--- begin SUPPLIED PASSAGE ---
Fishing-Score Sensivity to AIS Degradation

We examine the sensitivity of current best model (Gear-Specific, Multi-Window Logistic Model with is-daylight) with respect to degredation of the AIS data.

We train as normal, then progessively randomly dropout more and more of the test data and see how that effects the resulting predicted results. We restrict ourselves to looking at a subset of the initial AIS points where there were 100-200 AIS points in the previous 24 hour period. This allows us to to see the effects of dropout at consistent point bins.

Before this note book is run, the dropped out datasets must be created by running:

python scripts/add_all_features.py --keep 0.8 
python scripts/add_all_features.py --keep 0.6 
python scripts/add_all_features.py --keep 0.4 
python scripts/add_all_features.py --keep 0.2 
python scripts/add_all_features.py --keep 0.1 
python scripts/add_all_features.py --keep 0.05
python scripts/add_all_features.py --keep 0.02
python scripts/add_all_features.py --keep 0.01

Step 1 – import required modules and define some helper functions:



In [1]:

    
%matplotlib inline
from __future__ import print_function, division
import sys
sys.path.append('..')
from vessel_scoring import data, utils
from vessel_scoring.models import train_model_on_data
from vessel_scoring.evaluate_model import evaluate_model, compare_models
from IPython.core.display import display, HTML, Markdown
import numpy as np
from sklearn import metrics
import matplotlib.pyplot as plt



In [2]:

    
from vessel_scoring.logistic_model import LogisticModel

def make_model(seed=4321):
    return LogisticModel(colspec=dict(
        windows=[1800, 3600, 10800, 21600, 43200, 86400],
        measures=['measure_daylight', 'measure_speed']), order=6, random_state=seed)



In [3]:

    
def load_data(suffix='', seed=4321, even_split=True):
    """Load train / test data
    
    This loads the datasets as they are normally used in training / testing.
    """
    # Data supplied by Kristina
    _, train_lline,  valid_lline, test_lline = data.load_dataset_by_vessel(
            '../datasets/kristina_longliner.measures{}.npz'.format(suffix), 
             even_split=even_split, seed=seed)
    _, train_trawl,  valid_trawl, test_trawl = data.load_dataset_by_vessel(
            '../datasets/kristina_trawl.measures{}.npz'.format(suffix), 
             even_split=even_split, seed=seed)
    _, train_pseine, valid_pseine, test_pseine = data.load_dataset_by_vessel(
            '../datasets/kristina_ps.measures{}.npz'.format(suffix), 
            even_split=even_split, seed=seed)
--- end SUPPLIED PASSAGE ---
--- begin DATA SUPPLIED ---
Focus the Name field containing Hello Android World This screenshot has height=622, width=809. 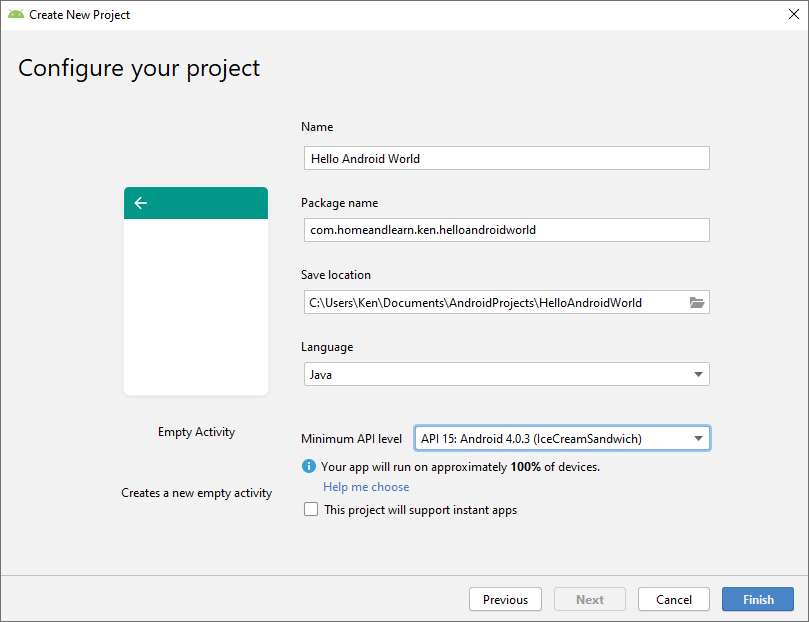(x=506, y=158)
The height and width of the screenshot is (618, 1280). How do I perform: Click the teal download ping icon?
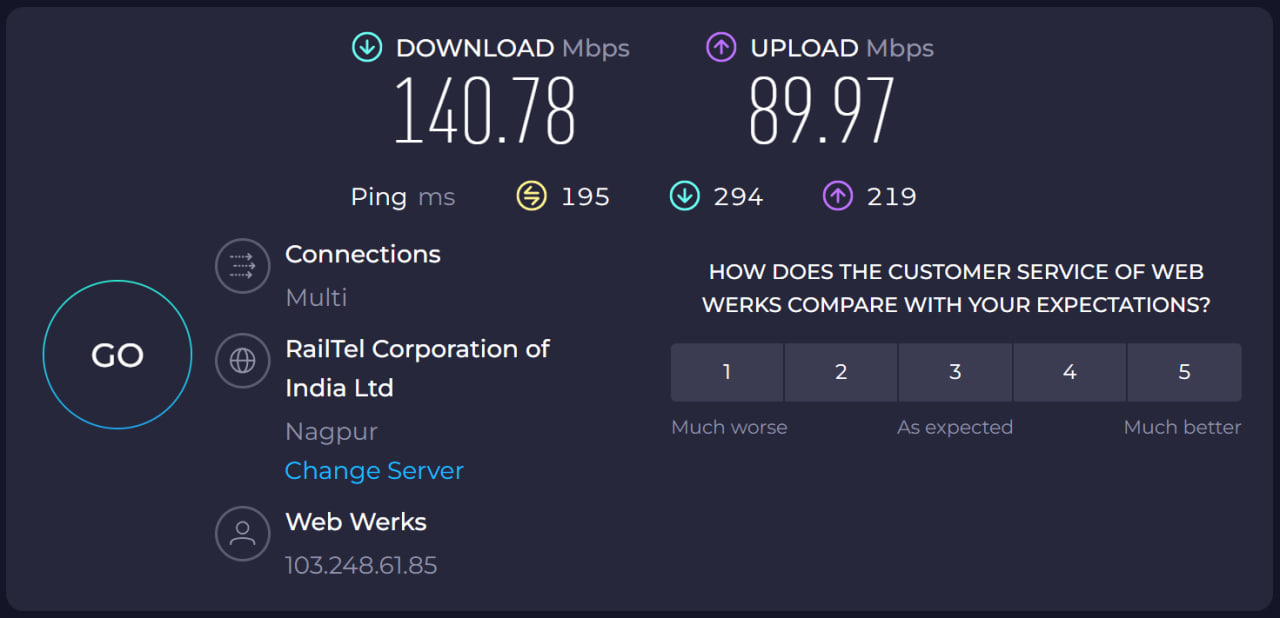tap(684, 196)
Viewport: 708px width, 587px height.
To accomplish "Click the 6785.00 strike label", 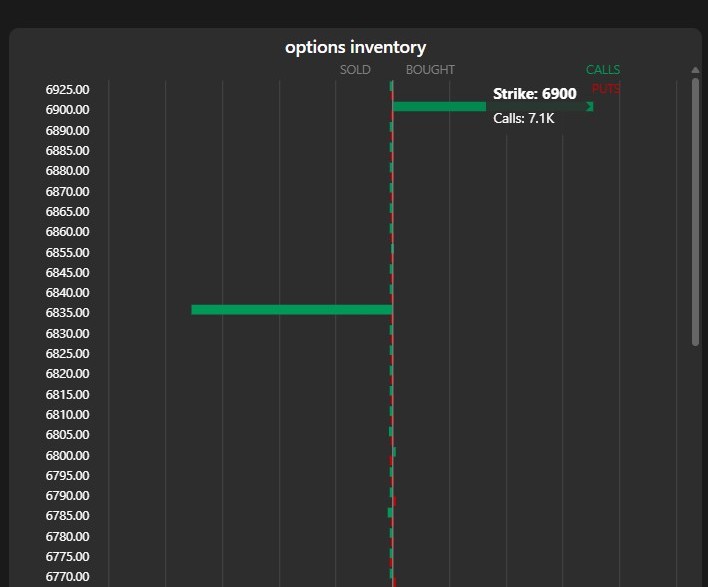I will 68,516.
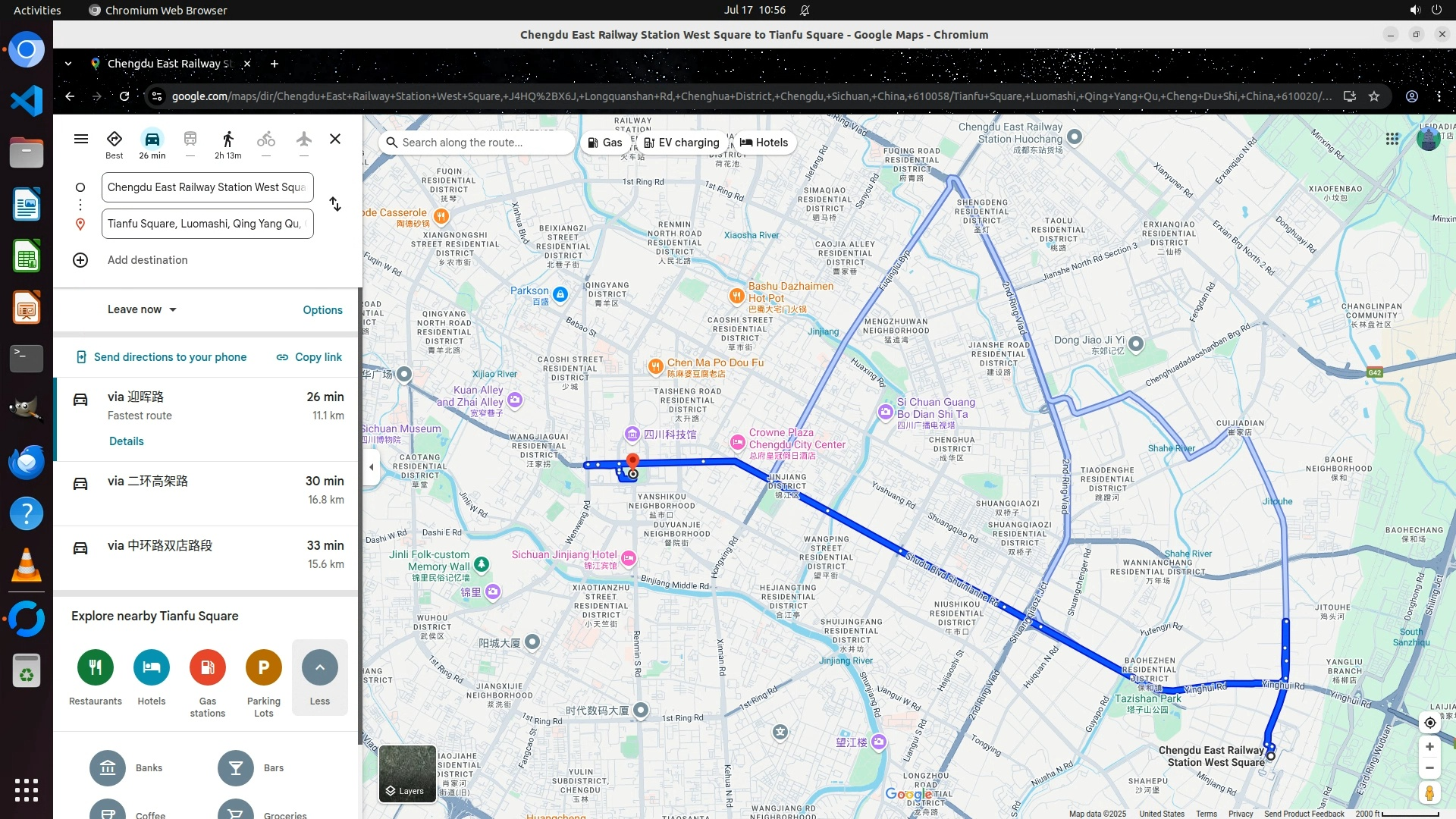
Task: Collapse the side panel arrow
Action: tap(371, 467)
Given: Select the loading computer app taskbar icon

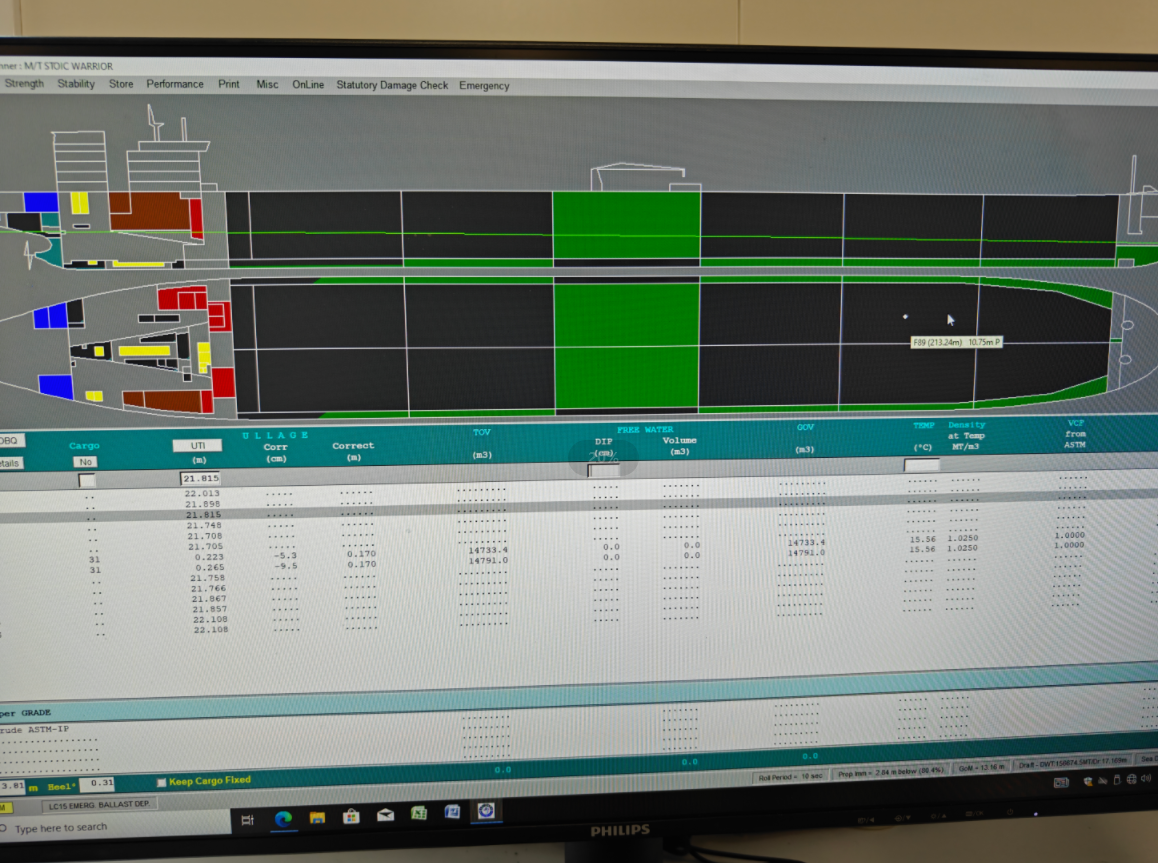Looking at the screenshot, I should [486, 811].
--- end DATA SUPPLIED ---
TASKS TO PERFORM>
1: In the AIS degradation notebook, how many AIS points in the previous 24 hours did the initial points in the studied subset have?
2: Locate every line of the listing that contains the string "icon", and copy each one.
The listing and the AIS degradation notebook are unrelated pieces of material.

TASK-BY-TASK SOLUTIONS>
1: Between 100 and 200 AIS points.

2:
The height and width of the screenshot is (618, 1280). How do I perform: Click the teal download ping icon?
Given: Select the loading computer app taskbar icon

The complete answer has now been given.